= Data to examine =
***

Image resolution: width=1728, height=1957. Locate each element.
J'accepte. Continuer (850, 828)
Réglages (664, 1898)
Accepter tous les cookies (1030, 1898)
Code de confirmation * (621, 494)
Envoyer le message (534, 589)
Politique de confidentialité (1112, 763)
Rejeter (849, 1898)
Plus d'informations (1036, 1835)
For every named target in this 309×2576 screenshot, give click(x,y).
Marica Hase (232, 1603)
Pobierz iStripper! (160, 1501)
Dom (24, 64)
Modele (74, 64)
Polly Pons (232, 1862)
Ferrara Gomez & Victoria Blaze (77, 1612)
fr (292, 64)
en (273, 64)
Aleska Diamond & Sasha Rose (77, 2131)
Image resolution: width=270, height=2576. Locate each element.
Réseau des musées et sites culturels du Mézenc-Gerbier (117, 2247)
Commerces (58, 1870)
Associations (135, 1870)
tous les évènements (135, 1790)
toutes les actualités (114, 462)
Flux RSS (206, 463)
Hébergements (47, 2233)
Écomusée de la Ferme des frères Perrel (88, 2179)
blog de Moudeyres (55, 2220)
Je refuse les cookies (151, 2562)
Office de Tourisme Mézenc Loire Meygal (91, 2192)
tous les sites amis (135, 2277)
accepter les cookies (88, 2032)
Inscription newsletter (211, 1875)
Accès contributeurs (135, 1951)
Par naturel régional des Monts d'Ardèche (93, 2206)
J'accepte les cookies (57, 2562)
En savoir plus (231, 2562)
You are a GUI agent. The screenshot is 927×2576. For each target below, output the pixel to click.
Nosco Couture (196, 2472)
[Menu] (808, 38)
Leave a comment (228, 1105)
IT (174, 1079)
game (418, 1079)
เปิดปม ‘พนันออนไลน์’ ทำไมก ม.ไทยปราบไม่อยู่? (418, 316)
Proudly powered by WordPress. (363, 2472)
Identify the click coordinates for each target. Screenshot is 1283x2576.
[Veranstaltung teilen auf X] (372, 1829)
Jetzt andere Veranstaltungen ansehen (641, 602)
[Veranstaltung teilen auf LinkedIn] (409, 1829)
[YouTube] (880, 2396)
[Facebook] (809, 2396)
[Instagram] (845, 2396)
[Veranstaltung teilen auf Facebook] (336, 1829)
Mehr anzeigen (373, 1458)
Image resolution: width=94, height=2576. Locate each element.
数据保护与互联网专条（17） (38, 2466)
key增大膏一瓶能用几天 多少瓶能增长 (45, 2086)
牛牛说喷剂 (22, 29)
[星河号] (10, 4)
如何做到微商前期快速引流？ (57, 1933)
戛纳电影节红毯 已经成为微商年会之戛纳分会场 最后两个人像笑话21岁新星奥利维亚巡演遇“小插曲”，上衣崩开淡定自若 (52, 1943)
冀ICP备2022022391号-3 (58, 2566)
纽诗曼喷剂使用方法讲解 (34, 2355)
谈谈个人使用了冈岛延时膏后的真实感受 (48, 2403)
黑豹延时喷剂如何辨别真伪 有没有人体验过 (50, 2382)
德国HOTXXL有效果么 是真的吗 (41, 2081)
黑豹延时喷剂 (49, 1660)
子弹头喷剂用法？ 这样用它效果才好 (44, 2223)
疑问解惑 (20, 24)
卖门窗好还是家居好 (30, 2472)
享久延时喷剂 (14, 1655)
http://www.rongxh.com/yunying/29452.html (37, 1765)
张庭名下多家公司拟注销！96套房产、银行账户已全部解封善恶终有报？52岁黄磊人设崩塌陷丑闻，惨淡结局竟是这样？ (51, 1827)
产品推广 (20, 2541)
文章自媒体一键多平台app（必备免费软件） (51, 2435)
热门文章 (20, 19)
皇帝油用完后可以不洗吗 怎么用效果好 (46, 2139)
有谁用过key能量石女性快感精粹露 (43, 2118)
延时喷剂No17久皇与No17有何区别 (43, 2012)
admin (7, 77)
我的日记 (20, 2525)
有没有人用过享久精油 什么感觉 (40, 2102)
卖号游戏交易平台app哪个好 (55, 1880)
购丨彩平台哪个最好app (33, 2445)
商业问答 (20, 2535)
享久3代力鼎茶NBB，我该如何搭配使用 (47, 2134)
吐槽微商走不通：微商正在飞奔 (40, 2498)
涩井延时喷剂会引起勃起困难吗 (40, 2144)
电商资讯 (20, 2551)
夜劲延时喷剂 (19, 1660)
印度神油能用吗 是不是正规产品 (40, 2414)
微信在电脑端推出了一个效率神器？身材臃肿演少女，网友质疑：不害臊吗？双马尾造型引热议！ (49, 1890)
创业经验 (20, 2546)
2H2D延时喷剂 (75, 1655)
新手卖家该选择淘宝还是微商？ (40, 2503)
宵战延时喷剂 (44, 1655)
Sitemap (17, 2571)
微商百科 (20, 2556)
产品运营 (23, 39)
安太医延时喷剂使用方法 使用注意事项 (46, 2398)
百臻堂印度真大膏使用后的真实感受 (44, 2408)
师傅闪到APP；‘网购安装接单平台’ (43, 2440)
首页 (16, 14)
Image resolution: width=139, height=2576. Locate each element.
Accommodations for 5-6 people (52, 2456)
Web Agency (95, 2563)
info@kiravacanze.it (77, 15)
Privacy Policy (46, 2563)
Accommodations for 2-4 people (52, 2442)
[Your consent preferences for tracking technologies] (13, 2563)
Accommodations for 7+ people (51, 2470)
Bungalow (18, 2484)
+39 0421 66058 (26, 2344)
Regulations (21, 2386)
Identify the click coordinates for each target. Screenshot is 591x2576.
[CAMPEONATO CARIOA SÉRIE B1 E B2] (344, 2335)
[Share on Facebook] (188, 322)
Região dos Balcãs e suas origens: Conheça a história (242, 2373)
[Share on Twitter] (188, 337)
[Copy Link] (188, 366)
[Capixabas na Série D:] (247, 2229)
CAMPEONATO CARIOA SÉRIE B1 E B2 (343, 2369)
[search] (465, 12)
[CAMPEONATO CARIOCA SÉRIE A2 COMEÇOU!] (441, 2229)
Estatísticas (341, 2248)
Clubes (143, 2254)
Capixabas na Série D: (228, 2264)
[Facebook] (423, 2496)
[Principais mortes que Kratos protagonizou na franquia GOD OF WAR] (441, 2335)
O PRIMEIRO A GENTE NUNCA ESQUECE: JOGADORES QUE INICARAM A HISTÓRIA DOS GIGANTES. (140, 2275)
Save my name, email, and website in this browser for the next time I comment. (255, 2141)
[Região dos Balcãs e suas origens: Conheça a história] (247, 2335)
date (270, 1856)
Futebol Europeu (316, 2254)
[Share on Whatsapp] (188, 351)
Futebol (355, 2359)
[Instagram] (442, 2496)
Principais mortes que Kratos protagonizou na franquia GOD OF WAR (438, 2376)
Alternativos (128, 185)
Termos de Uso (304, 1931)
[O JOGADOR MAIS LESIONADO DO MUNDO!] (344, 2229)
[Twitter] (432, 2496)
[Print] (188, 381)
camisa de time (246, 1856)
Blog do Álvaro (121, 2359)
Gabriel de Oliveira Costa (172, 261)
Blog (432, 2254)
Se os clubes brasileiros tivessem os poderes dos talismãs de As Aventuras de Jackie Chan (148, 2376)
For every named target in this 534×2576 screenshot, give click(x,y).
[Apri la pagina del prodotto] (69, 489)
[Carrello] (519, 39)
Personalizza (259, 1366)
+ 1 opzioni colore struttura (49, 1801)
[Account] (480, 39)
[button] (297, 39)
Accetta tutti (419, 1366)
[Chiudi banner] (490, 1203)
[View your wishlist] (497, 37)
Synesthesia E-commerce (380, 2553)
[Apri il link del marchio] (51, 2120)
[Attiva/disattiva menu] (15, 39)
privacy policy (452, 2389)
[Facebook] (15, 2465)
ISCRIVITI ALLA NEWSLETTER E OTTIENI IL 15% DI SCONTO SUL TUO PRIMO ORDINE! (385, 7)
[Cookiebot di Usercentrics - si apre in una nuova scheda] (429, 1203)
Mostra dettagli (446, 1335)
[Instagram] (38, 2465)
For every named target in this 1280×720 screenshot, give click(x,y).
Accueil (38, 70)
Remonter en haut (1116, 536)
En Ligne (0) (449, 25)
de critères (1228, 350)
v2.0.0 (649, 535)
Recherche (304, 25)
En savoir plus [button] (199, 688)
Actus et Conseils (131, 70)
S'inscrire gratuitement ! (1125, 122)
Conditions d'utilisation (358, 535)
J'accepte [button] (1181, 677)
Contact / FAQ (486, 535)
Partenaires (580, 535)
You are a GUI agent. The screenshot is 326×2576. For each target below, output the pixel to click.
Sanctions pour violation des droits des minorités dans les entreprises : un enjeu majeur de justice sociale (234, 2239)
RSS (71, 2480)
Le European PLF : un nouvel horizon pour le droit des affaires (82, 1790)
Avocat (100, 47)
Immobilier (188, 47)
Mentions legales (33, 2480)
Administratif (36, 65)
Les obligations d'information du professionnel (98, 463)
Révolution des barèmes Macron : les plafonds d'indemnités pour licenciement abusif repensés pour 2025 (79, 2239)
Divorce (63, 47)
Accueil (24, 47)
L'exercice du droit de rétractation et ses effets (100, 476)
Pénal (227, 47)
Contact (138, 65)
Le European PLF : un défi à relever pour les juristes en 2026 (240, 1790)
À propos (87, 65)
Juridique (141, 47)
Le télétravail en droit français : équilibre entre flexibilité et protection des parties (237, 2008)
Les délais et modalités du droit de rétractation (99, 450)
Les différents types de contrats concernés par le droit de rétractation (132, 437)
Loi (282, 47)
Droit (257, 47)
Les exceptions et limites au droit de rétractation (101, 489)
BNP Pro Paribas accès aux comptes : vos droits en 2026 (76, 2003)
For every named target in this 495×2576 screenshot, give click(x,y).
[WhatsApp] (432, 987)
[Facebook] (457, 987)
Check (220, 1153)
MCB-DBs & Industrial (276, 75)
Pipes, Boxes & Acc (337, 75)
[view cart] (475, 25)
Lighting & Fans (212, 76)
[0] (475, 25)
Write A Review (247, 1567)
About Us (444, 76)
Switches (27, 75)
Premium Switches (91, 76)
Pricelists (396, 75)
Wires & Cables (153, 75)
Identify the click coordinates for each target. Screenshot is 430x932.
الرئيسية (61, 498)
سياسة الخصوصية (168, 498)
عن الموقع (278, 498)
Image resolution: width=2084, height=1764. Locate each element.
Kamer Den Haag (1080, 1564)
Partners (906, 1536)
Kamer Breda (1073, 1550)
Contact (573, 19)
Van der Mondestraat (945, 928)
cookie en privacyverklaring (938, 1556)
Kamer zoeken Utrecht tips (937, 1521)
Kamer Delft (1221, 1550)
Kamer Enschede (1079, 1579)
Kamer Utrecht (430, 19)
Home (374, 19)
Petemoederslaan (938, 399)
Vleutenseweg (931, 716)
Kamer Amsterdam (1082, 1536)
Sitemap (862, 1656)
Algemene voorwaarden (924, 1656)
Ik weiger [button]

***

= Exercise requirements =
Look above for the line that contains "产品推广 (20, 2541)". Starting there, transcribe every line exactly until you have copied the line that contains "[search] (465, 12)".

= Your solution =
产品推广 (20, 2541)
文章自媒体一键多平台app（必备免费软件） (51, 2435)
热门文章 (20, 19)
皇帝油用完后可以不洗吗 怎么用效果好 (46, 2139)
有谁用过key能量石女性快感精粹露 (43, 2118)
延时喷剂No17久皇与No17有何区别 (43, 2012)
admin (7, 77)
我的日记 (20, 2525)
有没有人用过享久精油 什么感觉 (40, 2102)
卖号游戏交易平台app哪个好 (55, 1880)
购丨彩平台哪个最好app (33, 2445)
商业问答 (20, 2535)
享久3代力鼎茶NBB，我该如何搭配使用 (47, 2134)
吐槽微商走不通：微商正在飞奔 (40, 2498)
涩井延时喷剂会引起勃起困难吗 (40, 2144)
电商资讯 (20, 2551)
夜劲延时喷剂 (19, 1660)
印度神油能用吗 是不是正规产品 (40, 2414)
微信在电脑端推出了一个效率神器？身材臃肿演少女，网友质疑：不害臊吗？双马尾造型引热议！ (49, 1890)
创业经验 (20, 2546)
2H2D延时喷剂 (75, 1655)
新手卖家该选择淘宝还是微商？ (40, 2503)
宵战延时喷剂 (44, 1655)
Sitemap (17, 2571)
微商百科 (20, 2556)
产品运营 (23, 39)
安太医延时喷剂使用方法 使用注意事项 (46, 2398)
百臻堂印度真大膏使用后的真实感受 (44, 2408)
师傅闪到APP；‘网购安装接单平台’ (43, 2440)
首页 (16, 14)
Image resolution: width=139, height=2576. Locate each element.
Accommodations for 5-6 people (52, 2456)
Web Agency (95, 2563)
info@kiravacanze.it (77, 15)
Privacy Policy (46, 2563)
Accommodations for 2-4 people (52, 2442)
[Your consent preferences for tracking technologies] (13, 2563)
Accommodations for 7+ people (51, 2470)
Bungalow (18, 2484)
+39 0421 66058 (26, 2344)
Regulations (21, 2386)
Identify the click coordinates for each target. Screenshot is 591x2576.
[CAMPEONATO CARIOA SÉRIE B1 E B2] (344, 2335)
[Share on Facebook] (188, 322)
Região dos Balcãs e suas origens: Conheça a história (242, 2373)
[Share on Twitter] (188, 337)
[Copy Link] (188, 366)
[Capixabas na Série D:] (247, 2229)
CAMPEONATO CARIOA SÉRIE B1 E B2 (343, 2369)
[search] (465, 12)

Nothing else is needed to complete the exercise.